» **Exercise input**:
# # # # # # #
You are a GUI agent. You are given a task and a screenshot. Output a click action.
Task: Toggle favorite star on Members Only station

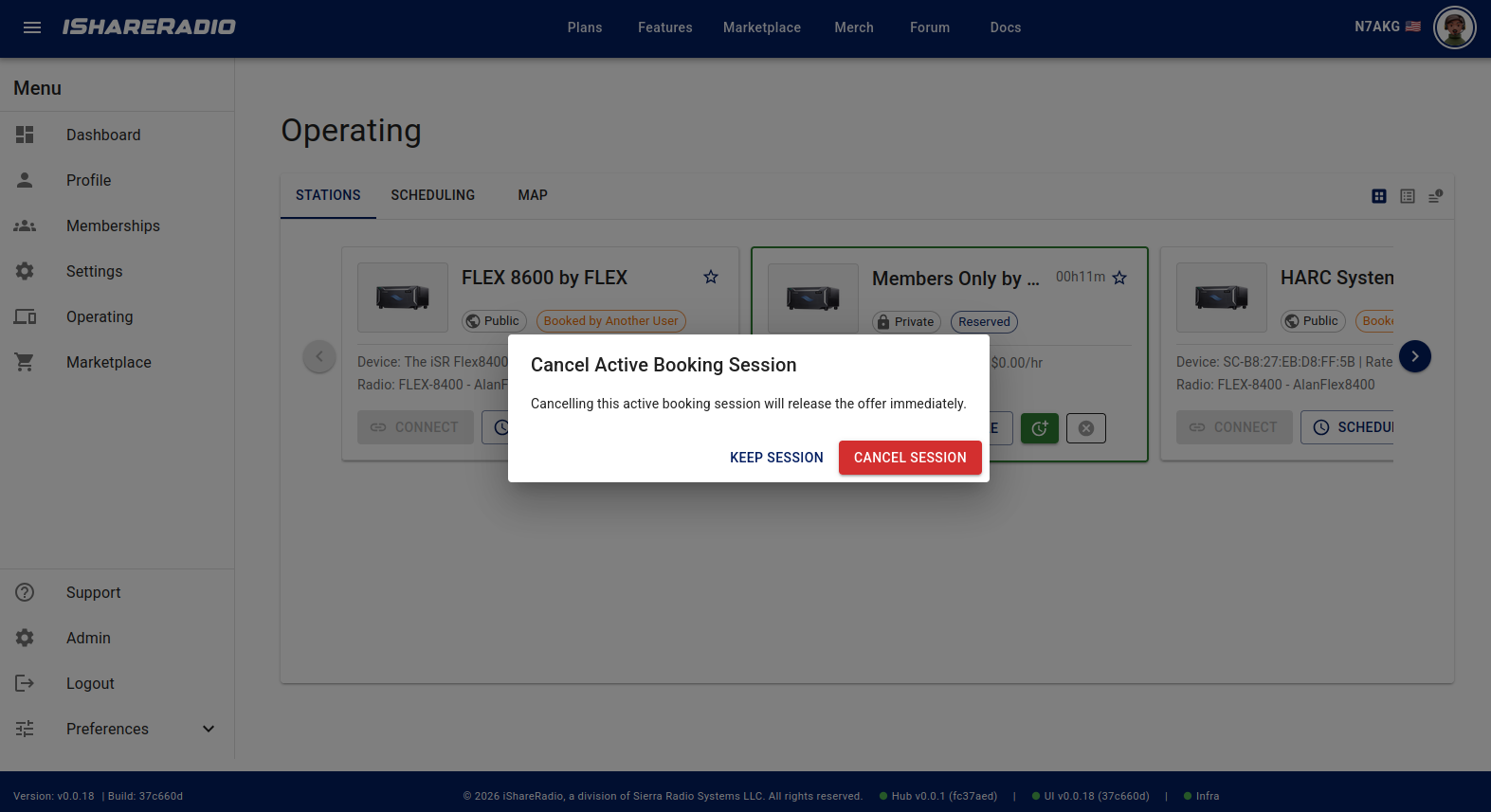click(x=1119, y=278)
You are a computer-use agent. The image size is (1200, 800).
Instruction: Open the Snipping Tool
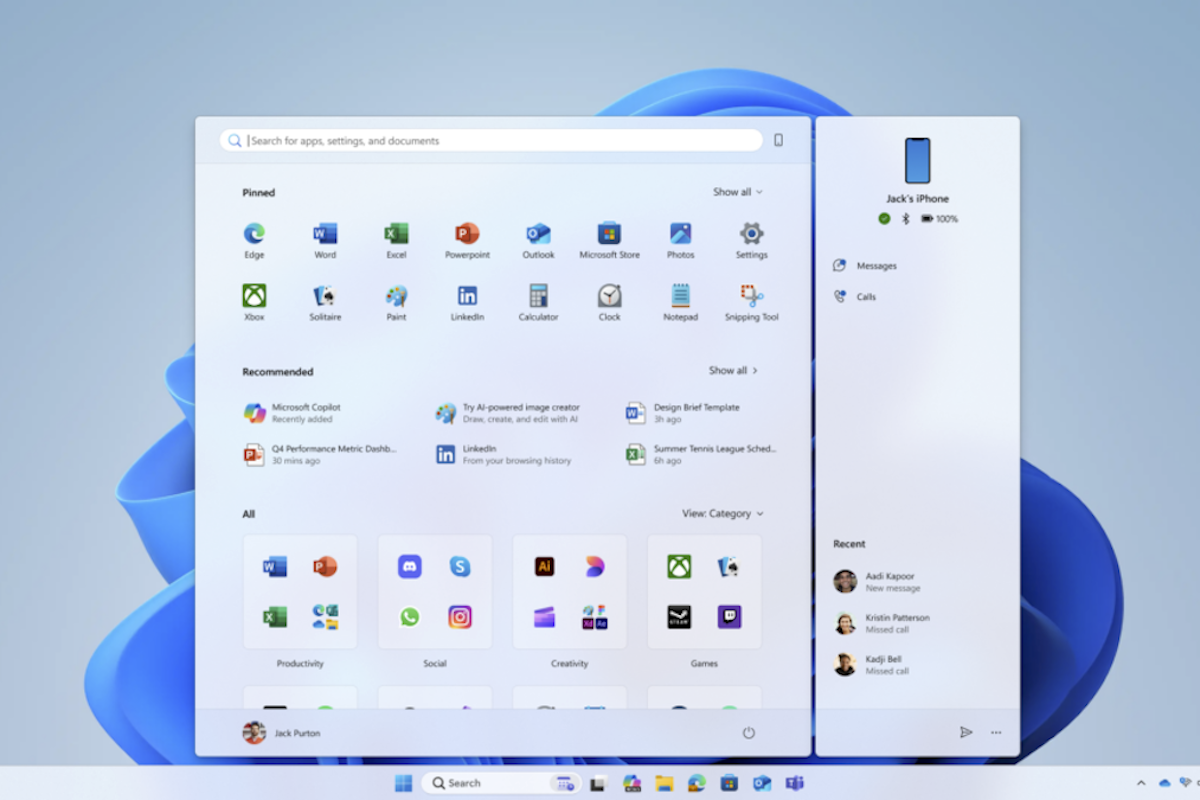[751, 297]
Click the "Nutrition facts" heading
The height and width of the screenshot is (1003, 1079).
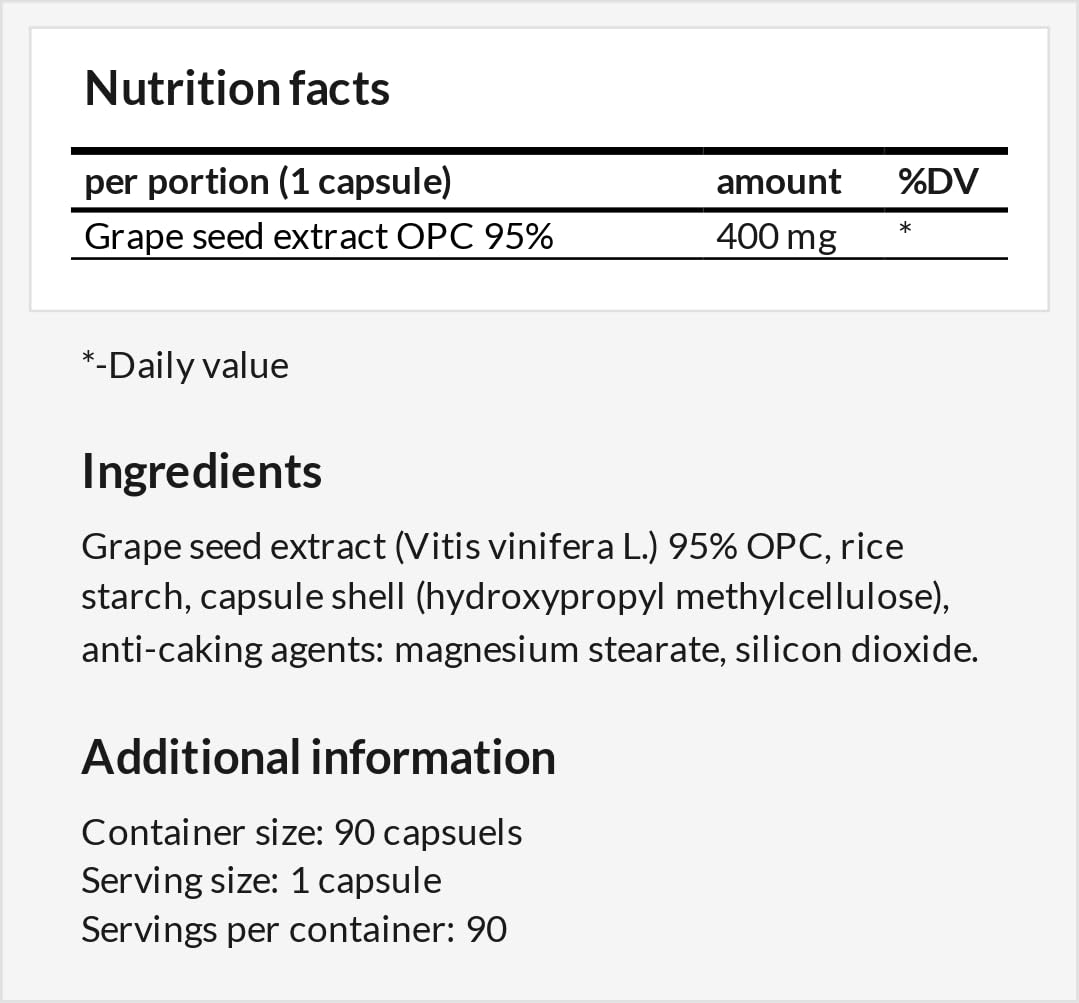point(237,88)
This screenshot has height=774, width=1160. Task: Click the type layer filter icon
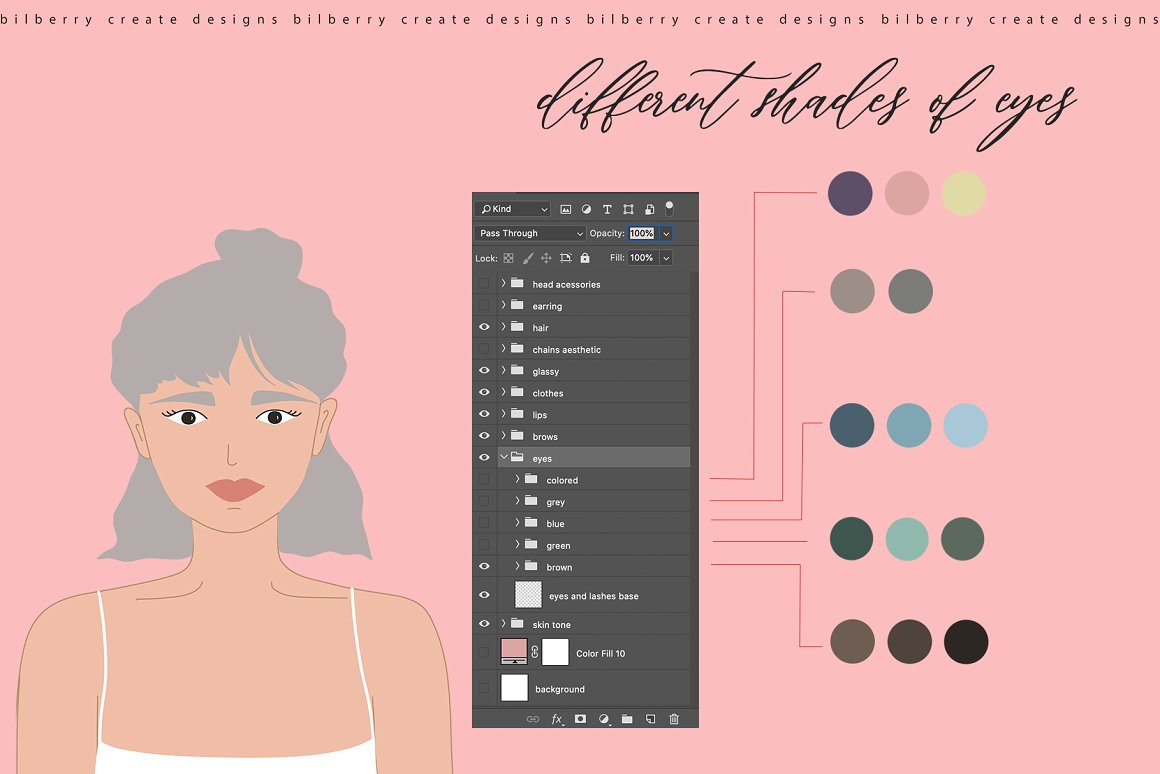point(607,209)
# # # # # # #
» **Problem description**: Everything in the entries above should be returned exactly, apart from the pictures.

» **Your response**:
You are a GUI agent. You are given a task and a screenshot. Output a click action.
Task: Toggle favorite star on Members Only station

click(x=1119, y=278)
You are a computer-use agent. The image size is (1200, 800).
Instruction: Open the Snipping Tool
[751, 297]
Click the "Nutrition facts" heading
The height and width of the screenshot is (1003, 1079).
point(237,88)
This screenshot has height=774, width=1160. Task: Click the type layer filter icon
point(607,209)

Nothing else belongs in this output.